Эва дернулась, но после оглушительного скрипа измученной мебели поняла, что вырваться, конечно, можно, но лучше этого не делать… во всяком случае, не под такое музыкальное сопровождение.

— У тебя кто-то был там, да? За Песчаной Завесой, — вдруг неожиданно даже для самой себя выдавала девушка.

— С чего ты взяла? — опешил Ринслер, ожидая нового всплеска желчной тирады.

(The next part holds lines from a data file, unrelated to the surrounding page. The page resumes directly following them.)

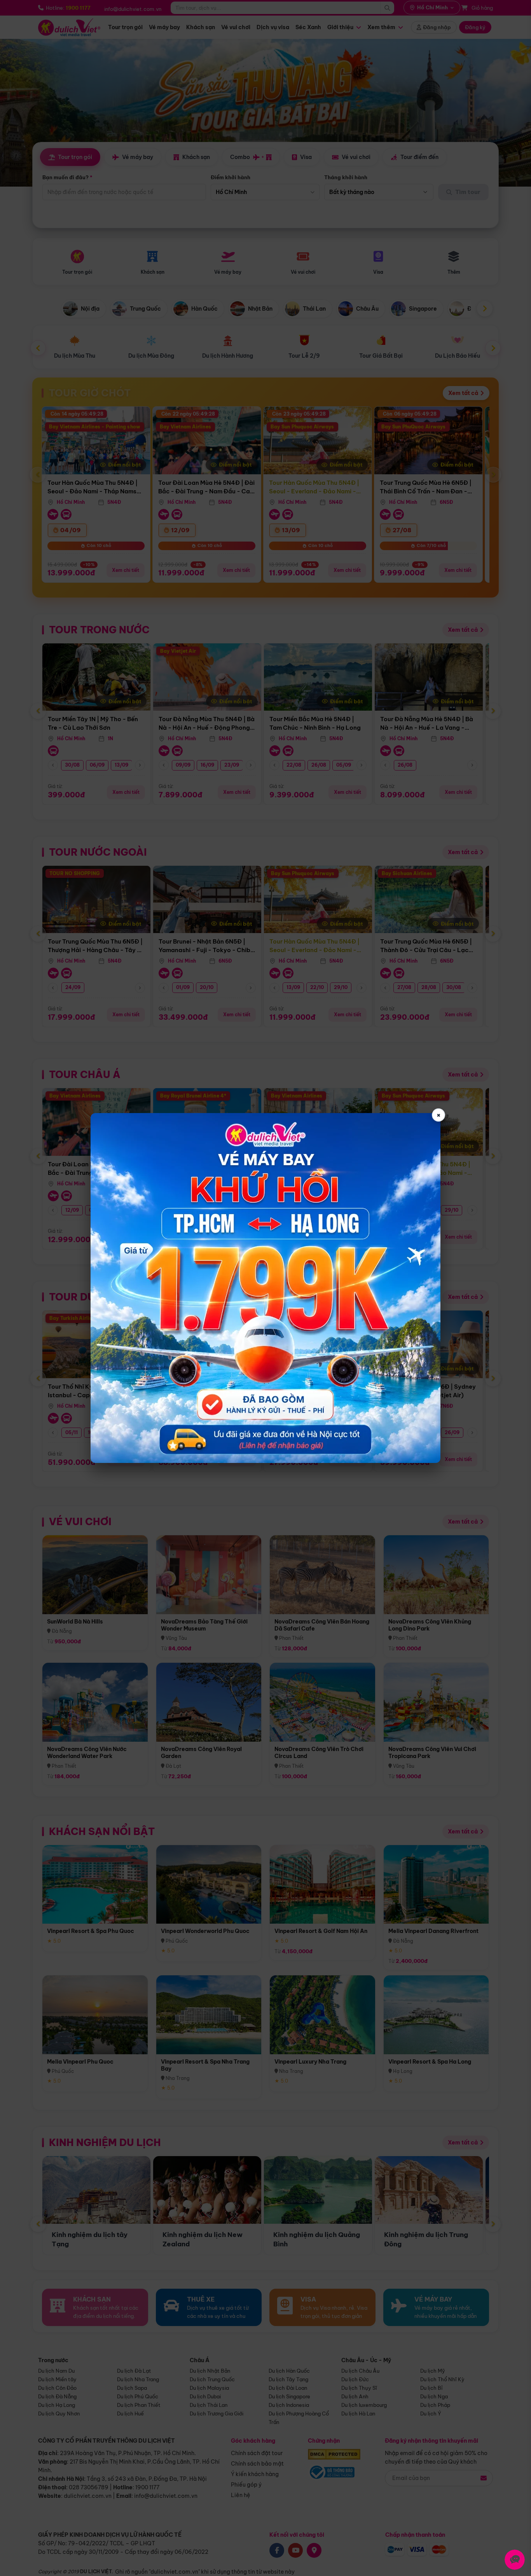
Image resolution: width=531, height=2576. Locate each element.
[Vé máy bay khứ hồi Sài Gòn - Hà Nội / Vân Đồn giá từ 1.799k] (265, 1288)
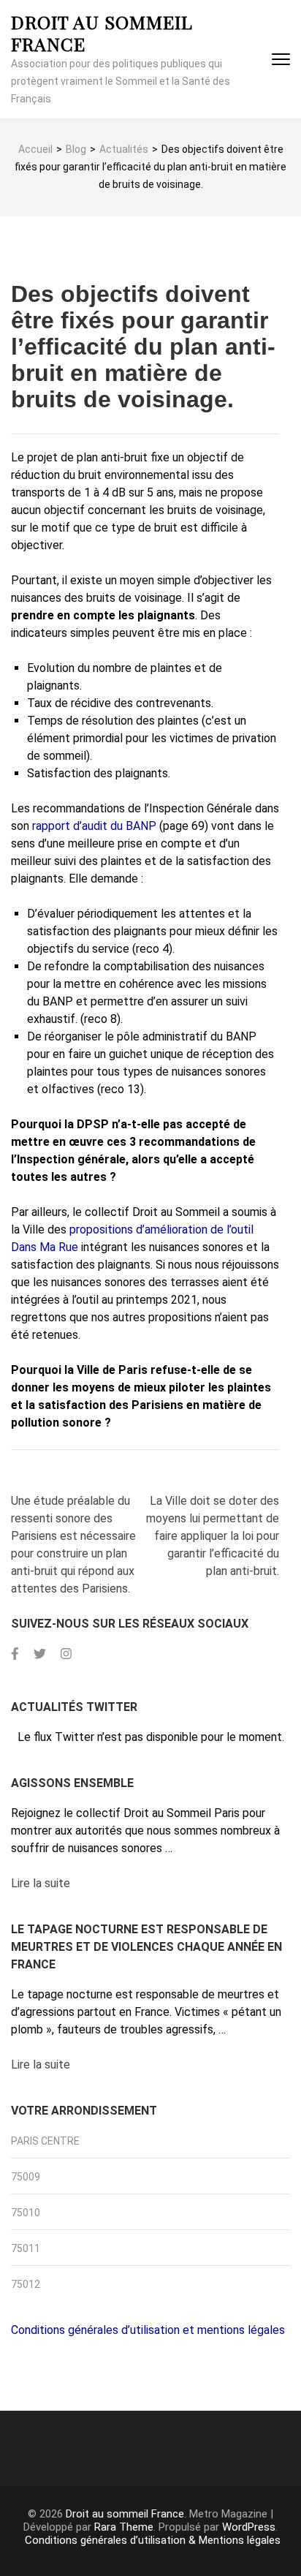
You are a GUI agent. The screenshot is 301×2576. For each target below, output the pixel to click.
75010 (25, 2212)
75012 (25, 2284)
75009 (25, 2177)
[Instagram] (66, 1654)
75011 (25, 2248)
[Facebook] (15, 1654)
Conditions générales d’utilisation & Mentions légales (153, 2540)
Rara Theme (123, 2527)
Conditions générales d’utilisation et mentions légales (148, 2330)
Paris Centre (45, 2141)
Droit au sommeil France (102, 33)
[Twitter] (40, 1654)
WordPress (248, 2527)
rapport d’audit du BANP (94, 826)
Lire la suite (40, 1883)
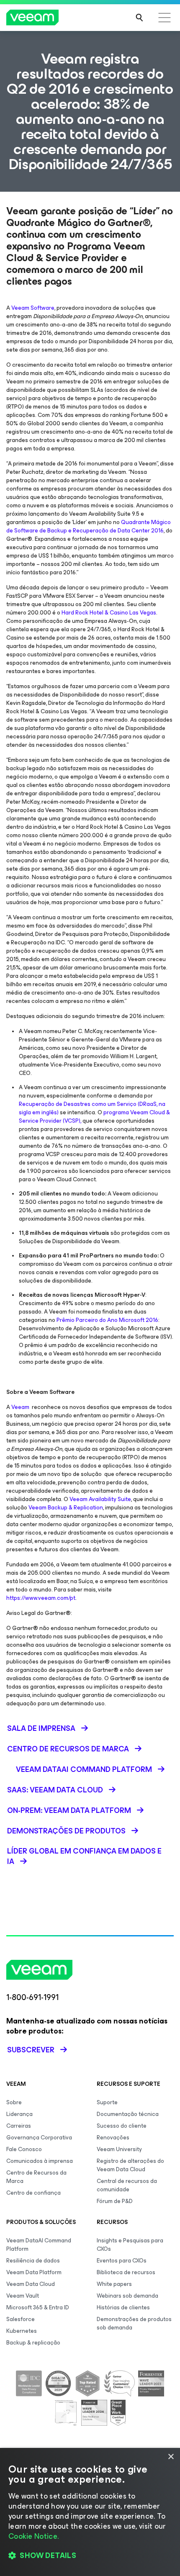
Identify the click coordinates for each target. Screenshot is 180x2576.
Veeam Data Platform (34, 2272)
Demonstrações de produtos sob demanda (134, 2323)
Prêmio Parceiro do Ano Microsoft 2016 (107, 1320)
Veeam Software (32, 308)
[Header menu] (164, 17)
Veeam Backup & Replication (65, 1507)
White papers (114, 2284)
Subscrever (30, 2050)
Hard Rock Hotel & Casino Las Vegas (109, 612)
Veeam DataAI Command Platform (38, 2245)
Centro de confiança (33, 2193)
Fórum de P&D (115, 2201)
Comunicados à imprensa (39, 2161)
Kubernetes (21, 2331)
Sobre (14, 2102)
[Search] (139, 17)
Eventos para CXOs (122, 2260)
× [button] (170, 2457)
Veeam (20, 1407)
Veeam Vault (22, 2296)
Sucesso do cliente (122, 2126)
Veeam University (119, 2149)
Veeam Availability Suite (100, 1499)
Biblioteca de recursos (126, 2272)
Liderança (19, 2114)
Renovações (113, 2137)
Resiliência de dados (33, 2260)
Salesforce (20, 2319)
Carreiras (18, 2126)
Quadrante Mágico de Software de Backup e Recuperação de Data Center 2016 (88, 526)
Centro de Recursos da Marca (36, 2177)
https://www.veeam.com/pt (40, 1598)
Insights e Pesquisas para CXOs (130, 2245)
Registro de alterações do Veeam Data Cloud (130, 2165)
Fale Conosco (24, 2149)
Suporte (107, 2102)
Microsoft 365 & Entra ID (37, 2307)
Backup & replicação (33, 2342)
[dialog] (90, 2512)
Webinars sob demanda (127, 2296)
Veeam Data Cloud (30, 2284)
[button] (90, 2555)
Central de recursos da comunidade (127, 2185)
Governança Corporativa (39, 2137)
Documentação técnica (128, 2114)
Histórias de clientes (123, 2307)
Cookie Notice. (33, 2536)
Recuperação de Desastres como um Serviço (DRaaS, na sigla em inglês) (92, 1108)
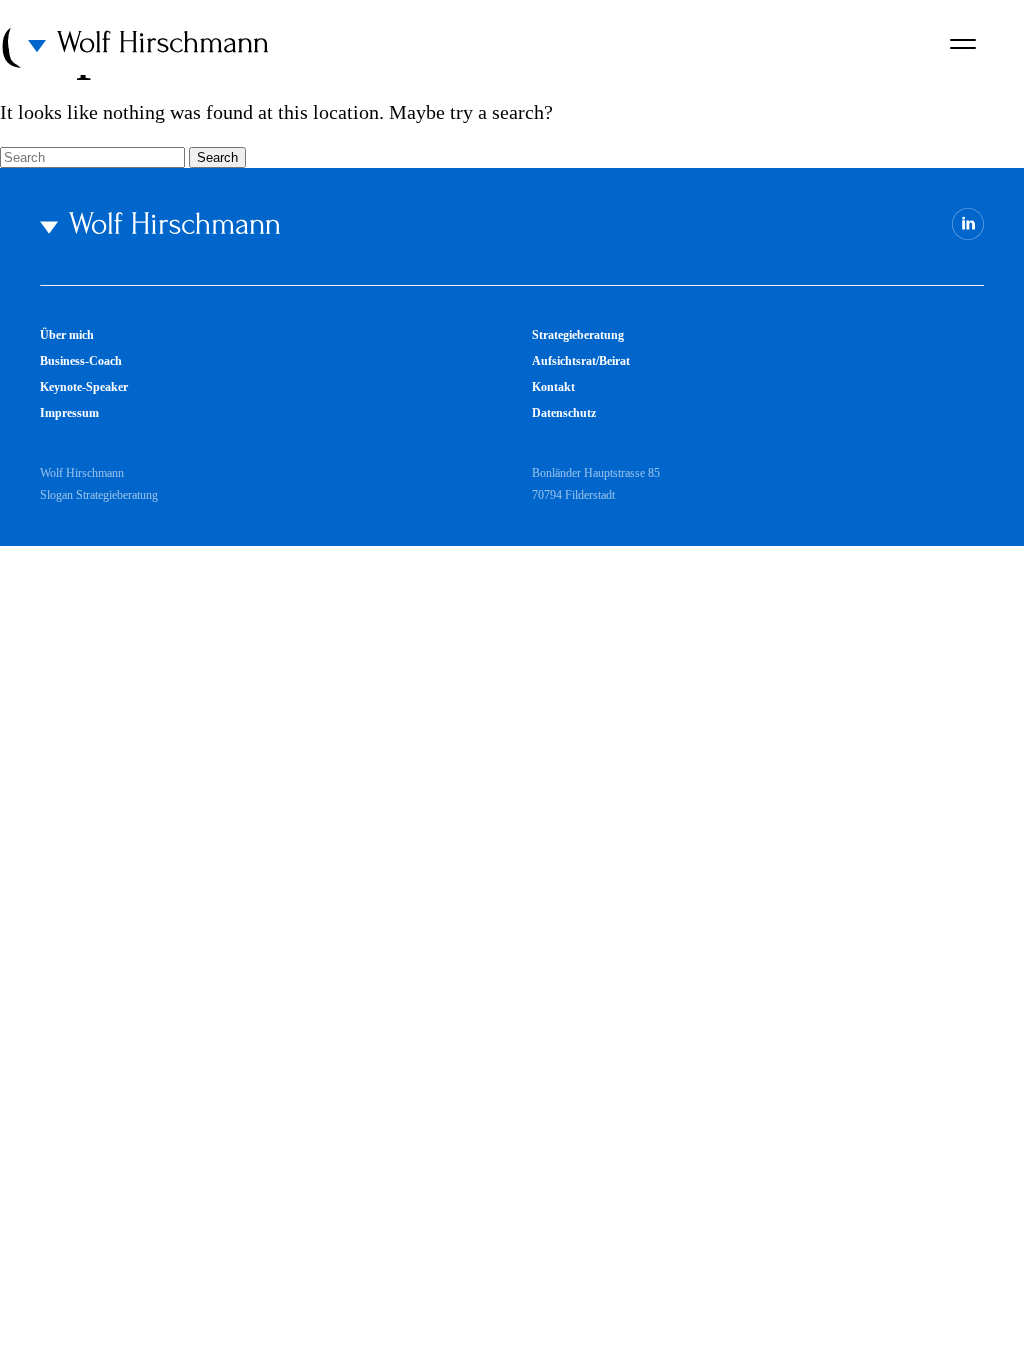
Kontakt (553, 387)
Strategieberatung (578, 335)
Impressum (69, 413)
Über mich (67, 335)
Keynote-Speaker (84, 387)
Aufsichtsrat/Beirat (581, 361)
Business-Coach (81, 361)
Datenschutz (564, 413)
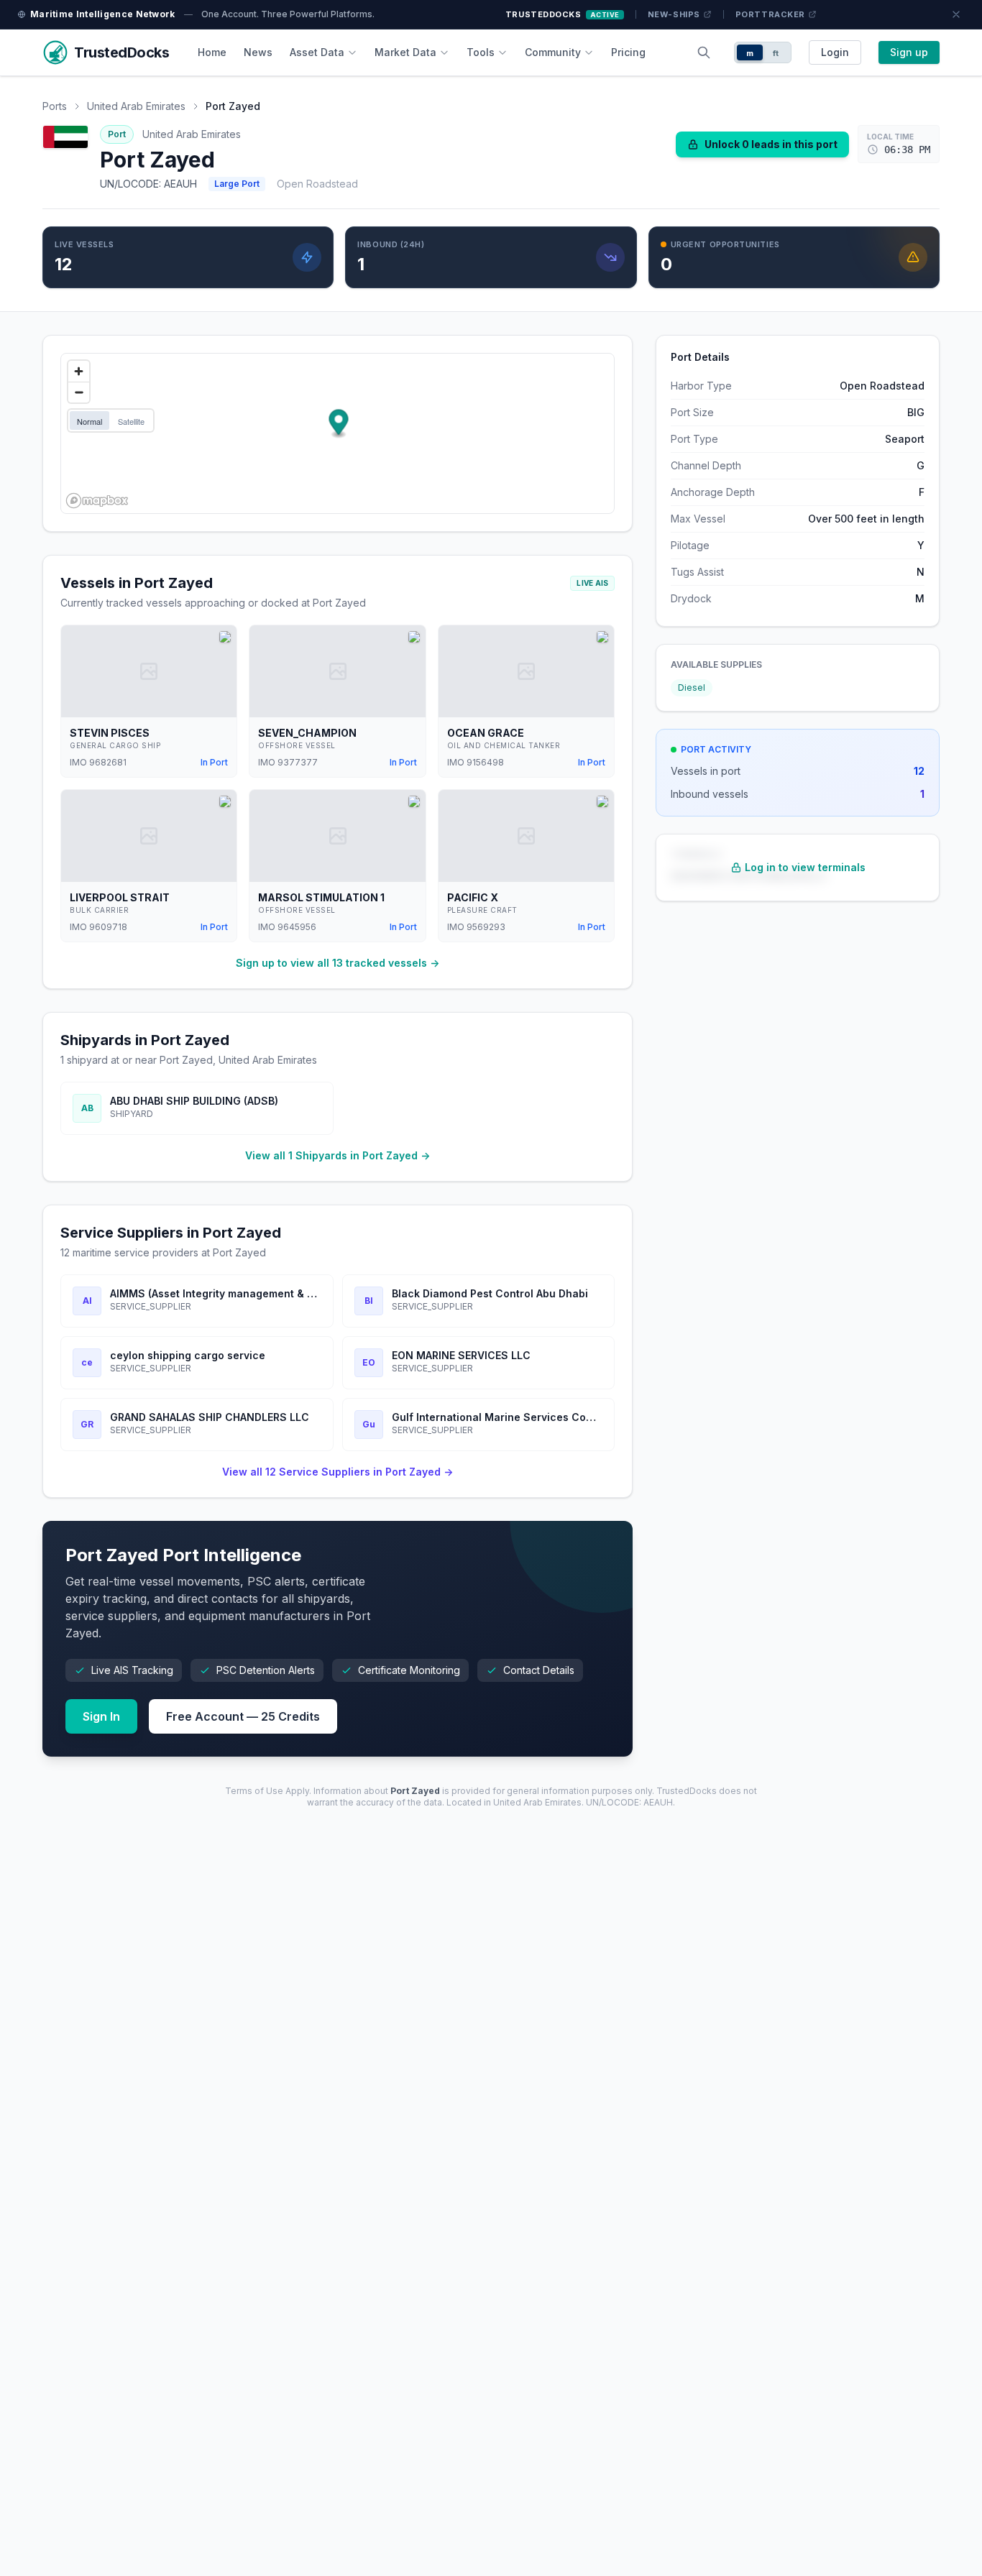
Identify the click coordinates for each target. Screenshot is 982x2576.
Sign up (909, 52)
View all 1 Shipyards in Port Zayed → (337, 1155)
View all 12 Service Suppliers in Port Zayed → (337, 1472)
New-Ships (674, 14)
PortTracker (770, 14)
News (258, 52)
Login (835, 52)
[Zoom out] (78, 392)
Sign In (101, 1716)
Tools (481, 52)
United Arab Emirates (136, 106)
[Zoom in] (78, 371)
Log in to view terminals (805, 867)
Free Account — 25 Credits (243, 1716)
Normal (89, 421)
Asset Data (317, 52)
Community (553, 52)
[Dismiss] (956, 14)
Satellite (131, 421)
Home (212, 52)
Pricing (628, 52)
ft (776, 53)
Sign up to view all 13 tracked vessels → (337, 963)
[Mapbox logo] (97, 500)
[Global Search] (704, 52)
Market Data (405, 52)
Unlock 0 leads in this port (771, 144)
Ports (54, 106)
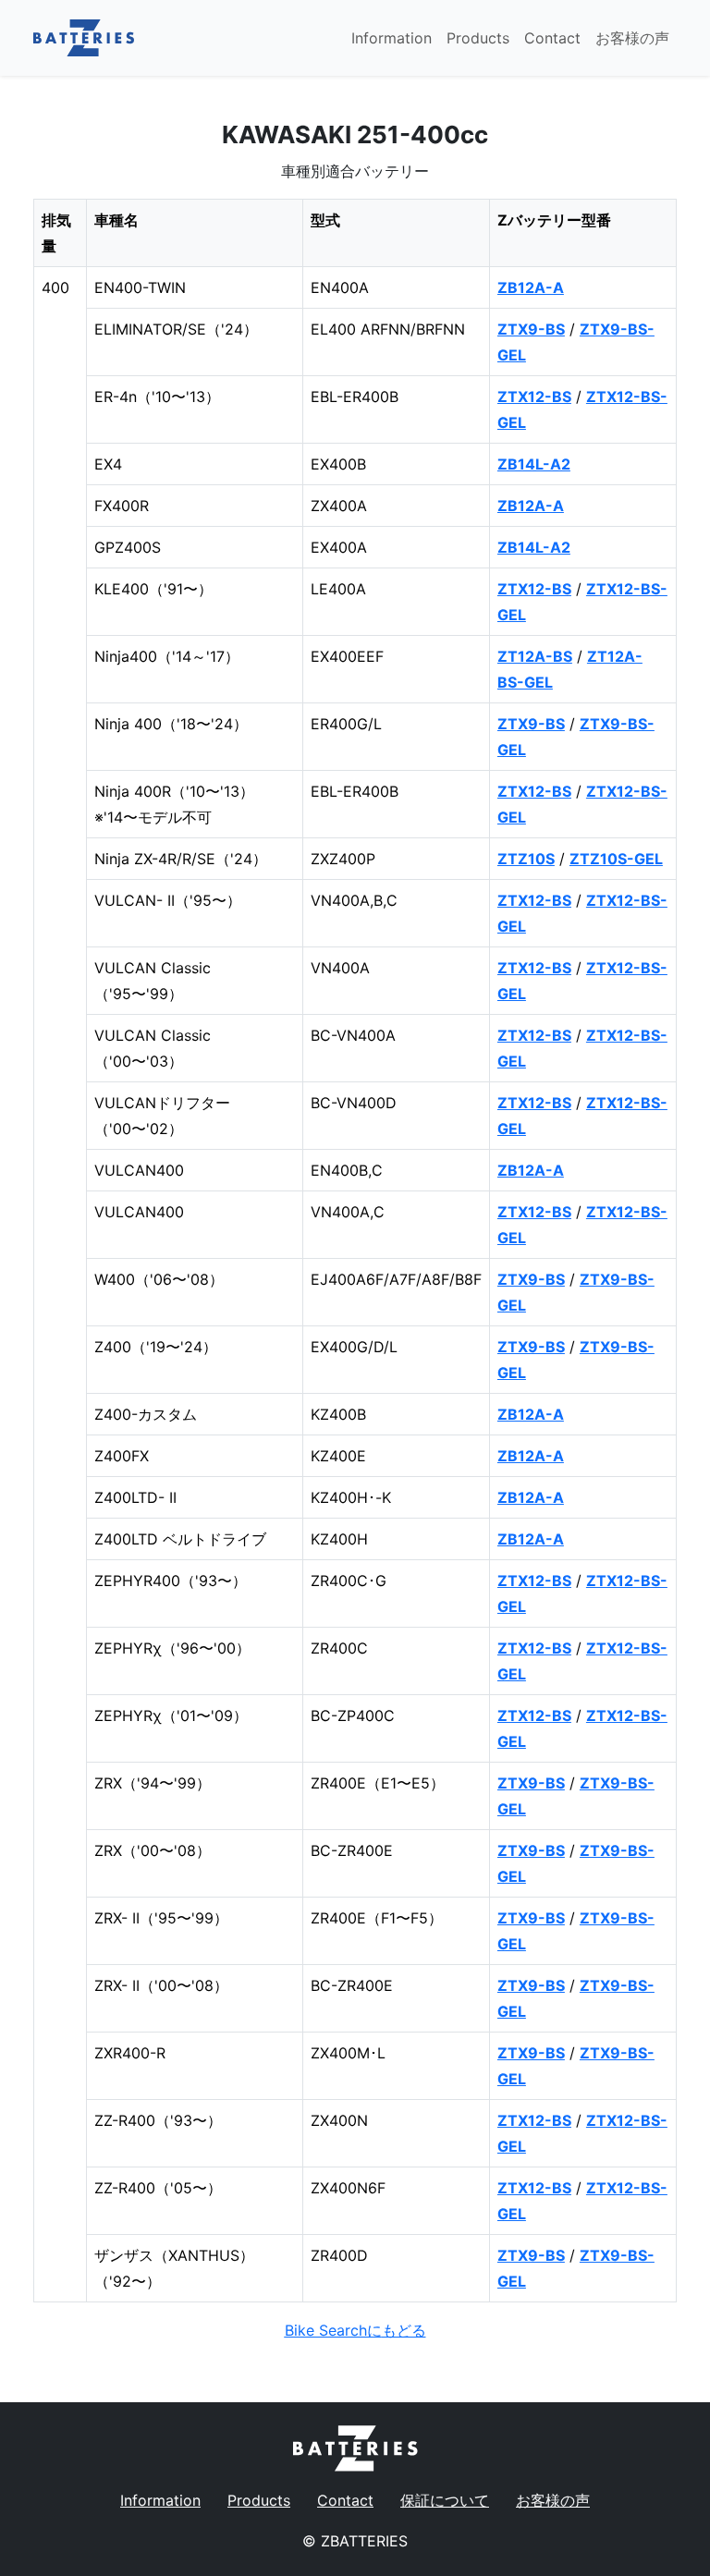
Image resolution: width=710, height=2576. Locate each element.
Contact (552, 38)
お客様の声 (632, 38)
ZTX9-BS (531, 329)
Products (478, 38)
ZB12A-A (530, 287)
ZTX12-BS (534, 396)
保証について (444, 2500)
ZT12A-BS (534, 656)
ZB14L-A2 (533, 464)
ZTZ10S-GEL (616, 858)
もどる (355, 2330)
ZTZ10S (526, 858)
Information (391, 38)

Но он ошибся. Эве почему-то резко расхотелось собачиться.

— Ты хранишь ей верность? — тихо спросила девушка.

— Что?

— Той девушке, из-за которой ты сюда не приходишь.

— А, вот оно что, — поджал губы Ринслер, тяжело вздохнул и скатился с девчонки.

Вновь устроился рядом, заложив руки за голову, и сказал довольно емкое:

— Нет.

— Что — нет? Не хранишь верность?

— Не было девушки.

Эва удивленно посмотрела на мужчину.

— Правда? Тогда почему?

— Спи.

— Теперь-то я точно не усну. Скажи, почему!

— Пожалуйста, усни, — взмолился Ринслер.

— Ни за что, — отрезала Эва и заговорщицки добавила: — Пока не скажешь.

— Что, ближайшие десять лет спать не будешь? — усмехнулся мужчина.

— Ого, да ты оптимист в душе. Десять лет — большая цифра для этих мест.

— Ладно, ты — пессимистка, проживешь девять лет и одиннадцать месяцев.

— Ой, юморист, — скривила губы девушка и вдруг удивленно ахнула от озарившей ее догадки. — Постой-ка, а может, одна из здешних „лапочек“ — твоя пассия?

— Ага, жена.

— Серьезно?

— Нет.

Эва даже приподнялась на локтях и с любопытством посмотрела на темную фигуру мужчины.

— Моя догадка на счет мальчиков была не просто догадкой, да?

— Твоя женская логика меня просто убивает. Если бы мне нравились мальчики, зачем бы я тогда отымел тебя?

— Козел, — тут же огрызнулась Эва. После этих слов воспоминания услужливо подкинули картинки недавних событий, и девушку бросило в жар.

— Что естественно, то небезобразно? И насколько я помню, тебе вообще грех жаловаться.

— Мне не понравилось.

— Н-да? — Ринслер усмехнулся и в одночасье навис прямо над девушкой. — А я помню совершенно другое.

— Удивительно уже то, что ты вообще что-то помнишь!

Мужчина действительно очень хорошо видел в темноте. За эти месяцы привык уже. Он прекрасно видел, как девушка поджала пухлые губы, видел, как чуть прикрыла глаза. Ринслер склонился еще ближе и с усмешкой наблюдал, как против воли девчонка тянется к нему навстречу и всеми силами пытается этого не показать. Но губы больше не напоминали одну полоску, вместо этого они чуть приоткрылись, словно призывая мужчину…

Ринслер медленно втянул воздух и сказал:

— Я редко прихожу сюда, потому что не люблю шлюх. Они вызывают во мне рвотный рефлекс. Я ненавижу доедать за кем-то. Самый просто пример — это пирог. Намного приятнее заплатить вдвойне, но получить его на заказ. И это будет только твой пирог, и никто не посмеет взять хоть кусок с твоего стола.

Эва удивленно уставилась на темную тень, нависшую над ней, словно стена.

— Удивлена? — поднял бровь мужчина.

Девушка сглотнула, не понимая, почему вдруг пересохло горло.